- _TEKS YANG DIBERIKAN_
A.    Proses molting pada metamorphosis serangga
            Molting atau sebut saja “pergantian kulit” adalah suatu proses yang kompleks dan dikendalikan oleh hormon-hormon tertentu dalam tubuh serangga. Molting meliputi  lapisan kutikula dinding tubuh, lapisan kutikula trakea, foregut, hindgut, dan struktur endoskeleton (McGavin 2001; Triplehorn & Johnson, 2005). Molting dapat terjadi sampai tiga atau empat kali, bahkan pada beberapa serangga tertentu, molting dapat terjadi sampai lima puluh kali atau lebih selama hidupnya (McGavin, 2001).
            Serangga, termasuk arthropda lainnya (kalajengking, udang, lobster, dan lain-lain), memiliki kerangka luar yang disebut dengan eksoskeleton. Dalam pertumbuhannya, serangga akan tiba pada titik dimana otot-otot tubuhnya tidak cukup kuat untuk mengangkat massa eksoskeletonnya. Exoskeleton ini menutupi sekeliling tubuhnya, tetapi tidak dapat tumbuh. Jadi, tubuh serangga mengalami pertumbuhan (penambahan volume dan massa) tetapi eksoskeletonnya tetap pada konstruksinya atau tidak mengalami pertumbuhan. Akibatnya, serangga harus melakukan molting beberapa kali selama hidupnya agar tetap eksis dan “survive” atau bertahan hidup untuk meneruskan generasinya, suatu bentuk adapatasi yang tidak hanya rumit tetapi juga sungguh luar biasa dan mengagumkan.
            Proses molting pada serangga, setidaknya, melewati tiga tahap, yaitu apolysis, ecdysis, dan sklerotinisasi. Ketiga tahap tersebut dapat dijelaskan sebagai berikut
  1. Apolysis yaitu Pelepasan kutikula lama. Pada tahap ini, hormon molting dilepaskan ke dalam haemolymph dan kutikula lama terpisah dari sel epidermis yang berada di bawahnya. Ukuran epidermis akan meningkat karena mitosis dan kemudian kutikula baru dihasilkan. Enzim yang disekresikan oleh sel epidermis mencerna endokutikula lama.

- _TELAAH MATERI_
1. Salin bagian teks tentang molting serangga mulai dari "Serangga, termasuk arthropda" sampai dengan "biasa dan mengagumkan.".
2. Jawablah pertanyaan berikut berdasarkan teks tentang molting serangga.
(a) Pada beberapa serangga tertentu, sampai berapa kali molting dapat terjadi selama hidupnya?
(b) Apa sebutan untuk kerangka luar yang dimiliki serangga?
(c) Pada tahap apolysis, ke dalam apa hormon molting dilepaskan?
3. Sebutkan semua bagian tubuh serangga yang diliputi oleh molting menurut teks tentang molting serangga.
Gunakan hanya teks di atas sebagai sumber.

Entri set data:
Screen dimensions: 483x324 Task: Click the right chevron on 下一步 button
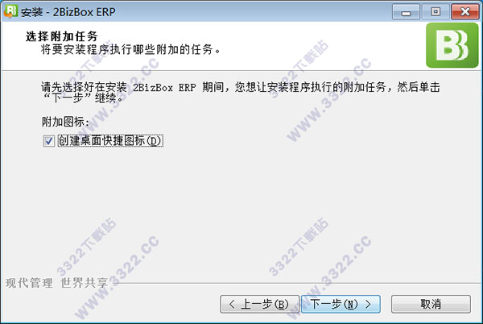point(368,305)
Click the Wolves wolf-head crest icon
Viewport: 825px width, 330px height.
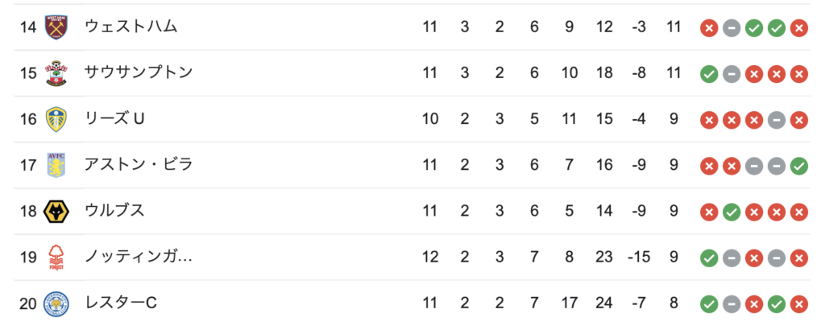point(56,211)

- _DAFTAR JAWABAN_
1.
Serangga, termasuk arthropda lainnya (kalajengking, udang, lobster, dan lain-lain), memiliki kerangka luar yang disebut dengan eksoskeleton. Dalam pertumbuhannya, serangga akan tiba pada titik dimana otot-otot tubuhnya tidak cukup kuat untuk mengangkat massa eksoskeletonnya. Exoskeleton ini menutupi sekeliling tubuhnya, tetapi tidak dapat tumbuh. Jadi, tubuh serangga mengalami pertumbuhan (penambahan volume dan massa) tetapi eksoskeletonnya tetap pada konstruksinya atau tidak mengalami pertumbuhan. Akibatnya, serangga harus melakukan molting beberapa kali selama hidupnya agar tetap eksis dan “survive” atau bertahan hidup untuk meneruskan generasinya, suatu bentuk adapatasi yang tidak hanya rumit tetapi juga sungguh luar biasa dan mengagumkan.

2.
(a) Sampai lima puluh kali atau lebih.
(b) Eksoskeleton.
(c) Ke dalam haemolymph.

3.
- Lapisan kutikula dinding tubuh
- Lapisan kutikula trakea
- Foregut
- Hindgut
- Struktur endoskeleton